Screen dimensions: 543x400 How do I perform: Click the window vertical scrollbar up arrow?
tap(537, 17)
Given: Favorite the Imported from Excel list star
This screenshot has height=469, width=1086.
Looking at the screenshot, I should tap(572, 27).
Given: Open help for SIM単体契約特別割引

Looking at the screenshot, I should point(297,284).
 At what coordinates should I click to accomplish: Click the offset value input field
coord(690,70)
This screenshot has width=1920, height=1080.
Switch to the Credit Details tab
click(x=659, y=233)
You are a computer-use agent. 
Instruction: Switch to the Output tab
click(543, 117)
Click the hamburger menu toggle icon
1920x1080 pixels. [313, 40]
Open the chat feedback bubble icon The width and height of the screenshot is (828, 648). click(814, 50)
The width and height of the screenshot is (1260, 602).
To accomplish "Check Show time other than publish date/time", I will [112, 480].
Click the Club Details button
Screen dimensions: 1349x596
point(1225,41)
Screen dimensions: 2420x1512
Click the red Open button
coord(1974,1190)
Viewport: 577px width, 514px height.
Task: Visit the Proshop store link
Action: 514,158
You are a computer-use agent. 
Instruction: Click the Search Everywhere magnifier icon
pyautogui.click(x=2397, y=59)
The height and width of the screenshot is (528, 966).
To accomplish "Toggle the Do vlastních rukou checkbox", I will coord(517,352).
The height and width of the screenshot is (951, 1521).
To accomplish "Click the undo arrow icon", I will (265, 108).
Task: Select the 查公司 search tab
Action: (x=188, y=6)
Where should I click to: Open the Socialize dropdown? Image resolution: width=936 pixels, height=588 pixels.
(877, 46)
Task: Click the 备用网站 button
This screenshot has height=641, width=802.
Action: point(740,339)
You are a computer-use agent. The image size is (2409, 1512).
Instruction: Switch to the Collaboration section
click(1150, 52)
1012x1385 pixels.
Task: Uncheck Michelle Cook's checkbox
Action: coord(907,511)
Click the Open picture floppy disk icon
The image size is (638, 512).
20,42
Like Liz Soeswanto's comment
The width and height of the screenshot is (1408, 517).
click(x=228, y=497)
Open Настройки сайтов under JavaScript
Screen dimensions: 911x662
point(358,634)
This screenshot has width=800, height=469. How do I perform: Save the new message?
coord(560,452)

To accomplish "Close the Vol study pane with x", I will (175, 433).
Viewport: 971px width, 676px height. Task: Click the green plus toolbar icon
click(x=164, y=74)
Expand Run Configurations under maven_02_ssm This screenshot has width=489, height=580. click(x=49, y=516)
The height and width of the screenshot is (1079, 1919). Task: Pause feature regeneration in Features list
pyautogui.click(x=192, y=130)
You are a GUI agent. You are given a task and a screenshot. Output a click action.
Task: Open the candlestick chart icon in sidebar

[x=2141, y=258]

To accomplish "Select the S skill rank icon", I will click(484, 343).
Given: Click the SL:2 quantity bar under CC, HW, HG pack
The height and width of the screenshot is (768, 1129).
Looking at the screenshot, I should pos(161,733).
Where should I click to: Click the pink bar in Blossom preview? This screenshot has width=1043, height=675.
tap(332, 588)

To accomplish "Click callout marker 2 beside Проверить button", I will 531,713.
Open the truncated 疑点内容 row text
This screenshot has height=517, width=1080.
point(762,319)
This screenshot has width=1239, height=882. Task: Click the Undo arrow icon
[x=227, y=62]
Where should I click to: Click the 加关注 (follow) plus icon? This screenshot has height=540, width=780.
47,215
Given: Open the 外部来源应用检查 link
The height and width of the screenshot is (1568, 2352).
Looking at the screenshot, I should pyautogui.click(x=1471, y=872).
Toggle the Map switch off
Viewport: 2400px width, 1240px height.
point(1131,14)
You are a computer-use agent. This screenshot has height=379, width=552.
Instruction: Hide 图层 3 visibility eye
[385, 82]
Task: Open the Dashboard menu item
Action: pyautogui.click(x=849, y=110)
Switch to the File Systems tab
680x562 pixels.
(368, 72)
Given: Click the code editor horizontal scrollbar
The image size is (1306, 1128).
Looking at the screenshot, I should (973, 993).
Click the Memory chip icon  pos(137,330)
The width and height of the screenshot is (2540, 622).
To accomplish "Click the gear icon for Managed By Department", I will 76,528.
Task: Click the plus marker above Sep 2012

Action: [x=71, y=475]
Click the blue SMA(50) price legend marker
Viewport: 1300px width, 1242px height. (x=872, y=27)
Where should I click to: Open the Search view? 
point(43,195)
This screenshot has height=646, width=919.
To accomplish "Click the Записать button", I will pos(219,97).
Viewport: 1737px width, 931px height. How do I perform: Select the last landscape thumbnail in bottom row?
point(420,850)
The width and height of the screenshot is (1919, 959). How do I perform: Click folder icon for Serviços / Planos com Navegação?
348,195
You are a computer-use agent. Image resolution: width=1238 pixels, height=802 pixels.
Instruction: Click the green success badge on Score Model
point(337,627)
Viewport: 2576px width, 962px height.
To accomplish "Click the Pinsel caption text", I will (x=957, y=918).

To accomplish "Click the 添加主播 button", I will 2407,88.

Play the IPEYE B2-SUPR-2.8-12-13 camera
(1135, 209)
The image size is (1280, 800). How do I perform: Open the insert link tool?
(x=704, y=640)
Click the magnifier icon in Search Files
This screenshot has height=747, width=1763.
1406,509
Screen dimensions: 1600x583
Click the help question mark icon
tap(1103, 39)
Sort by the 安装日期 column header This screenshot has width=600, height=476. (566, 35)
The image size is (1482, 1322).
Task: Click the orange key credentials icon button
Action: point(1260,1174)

########

* **GIVEN INSTRUCTION**
Write out the rows above again, each line reproduced verbatim.

* **ANSWER TO THE EXERCISE**
Screen dimensions: 543x400 How do I perform: Click the window vertical scrollbar up arrow?
tap(537, 17)
Given: Favorite the Imported from Excel list star
This screenshot has height=469, width=1086.
Looking at the screenshot, I should tap(572, 27).
Given: Open help for SIM単体契約特別割引

Looking at the screenshot, I should point(297,284).
 At what coordinates should I click to accomplish: Click the offset value input field
coord(690,70)
This screenshot has width=1920, height=1080.
Switch to the Credit Details tab
click(x=659, y=233)
You are a computer-use agent. 
Instruction: Switch to the Output tab
click(543, 117)
Click the hamburger menu toggle icon
1920x1080 pixels. [313, 40]
Open the chat feedback bubble icon The width and height of the screenshot is (828, 648). click(814, 50)
The width and height of the screenshot is (1260, 602).
To accomplish "Check Show time other than publish date/time", I will [112, 480].
Click the Club Details button
Screen dimensions: 1349x596
point(1225,41)
Screen dimensions: 2420x1512
Click the red Open button
coord(1974,1190)
Viewport: 577px width, 514px height.
Task: Visit the Proshop store link
Action: 514,158
You are a computer-use agent. 
Instruction: Click the Search Everywhere magnifier icon
pyautogui.click(x=2397, y=59)
The height and width of the screenshot is (528, 966).
To accomplish "Toggle the Do vlastních rukou checkbox", I will coord(517,352).
The height and width of the screenshot is (951, 1521).
To accomplish "Click the undo arrow icon", I will (265, 108).
Task: Select the 查公司 search tab
Action: (x=188, y=6)
Where should I click to: Open the Socialize dropdown? Image resolution: width=936 pixels, height=588 pixels.
(877, 46)
Task: Click the 备用网站 button
This screenshot has height=641, width=802.
Action: point(740,339)
You are a computer-use agent. The image size is (2409, 1512).
Instruction: Switch to the Collaboration section
click(1150, 52)
1012x1385 pixels.
Task: Uncheck Michelle Cook's checkbox
Action: coord(907,511)
Click the Open picture floppy disk icon
The image size is (638, 512).
20,42
Like Liz Soeswanto's comment
The width and height of the screenshot is (1408, 517).
click(x=228, y=497)
Open Настройки сайтов under JavaScript
Screen dimensions: 911x662
point(358,634)
This screenshot has width=800, height=469. How do I perform: Save the new message?
coord(560,452)

To accomplish "Close the Vol study pane with x", I will (175, 433).
Viewport: 971px width, 676px height. Task: Click the green plus toolbar icon
click(x=164, y=74)
Expand Run Configurations under maven_02_ssm This screenshot has width=489, height=580. click(x=49, y=516)
The height and width of the screenshot is (1079, 1919). Task: Pause feature regeneration in Features list
pyautogui.click(x=192, y=130)
You are a GUI agent. You are given a task and a screenshot. Output a click action.
Task: Open the candlestick chart icon in sidebar

[x=2141, y=258]

To accomplish "Select the S skill rank icon", I will click(484, 343).
Given: Click the SL:2 quantity bar under CC, HW, HG pack
The height and width of the screenshot is (768, 1129).
Looking at the screenshot, I should pos(161,733).
Where should I click to: Click the pink bar in Blossom preview? This screenshot has width=1043, height=675.
tap(332, 588)

To accomplish "Click callout marker 2 beside Проверить button", I will 531,713.
Open the truncated 疑点内容 row text
This screenshot has height=517, width=1080.
point(762,319)
This screenshot has width=1239, height=882. Task: Click the Undo arrow icon
[x=227, y=62]
Where should I click to: Click the 加关注 (follow) plus icon? This screenshot has height=540, width=780.
47,215
Given: Open the 外部来源应用检查 link
The height and width of the screenshot is (1568, 2352).
Looking at the screenshot, I should pyautogui.click(x=1471, y=872).
Toggle the Map switch off
Viewport: 2400px width, 1240px height.
point(1131,14)
You are a computer-use agent. This screenshot has height=379, width=552.
Instruction: Hide 图层 3 visibility eye
[385, 82]
Task: Open the Dashboard menu item
Action: pyautogui.click(x=849, y=110)
Switch to the File Systems tab
680x562 pixels.
(368, 72)
Given: Click the code editor horizontal scrollbar
The image size is (1306, 1128).
Looking at the screenshot, I should (973, 993).
Click the Memory chip icon  pos(137,330)
The width and height of the screenshot is (2540, 622).
To accomplish "Click the gear icon for Managed By Department", I will 76,528.
Task: Click the plus marker above Sep 2012

Action: [x=71, y=475]
Click the blue SMA(50) price legend marker
Viewport: 1300px width, 1242px height. (x=872, y=27)
Where should I click to: Open the Search view? 
point(43,195)
This screenshot has height=646, width=919.
To accomplish "Click the Записать button", I will pos(219,97).
Viewport: 1737px width, 931px height. How do I perform: Select the last landscape thumbnail in bottom row?
point(420,850)
The width and height of the screenshot is (1919, 959). How do I perform: Click folder icon for Serviços / Planos com Navegação?
348,195
You are a computer-use agent. Image resolution: width=1238 pixels, height=802 pixels.
Instruction: Click the green success badge on Score Model
point(337,627)
Viewport: 2576px width, 962px height.
To accomplish "Click the Pinsel caption text", I will (x=957, y=918).

To accomplish "Click the 添加主播 button", I will 2407,88.

Play the IPEYE B2-SUPR-2.8-12-13 camera
(1135, 209)
The image size is (1280, 800). How do I perform: Open the insert link tool?
(x=704, y=640)
Click the magnifier icon in Search Files
This screenshot has height=747, width=1763.
1406,509
Screen dimensions: 1600x583
Click the help question mark icon
tap(1103, 39)
Sort by the 安装日期 column header This screenshot has width=600, height=476. (566, 35)
The image size is (1482, 1322).
Task: Click the orange key credentials icon button
Action: point(1260,1174)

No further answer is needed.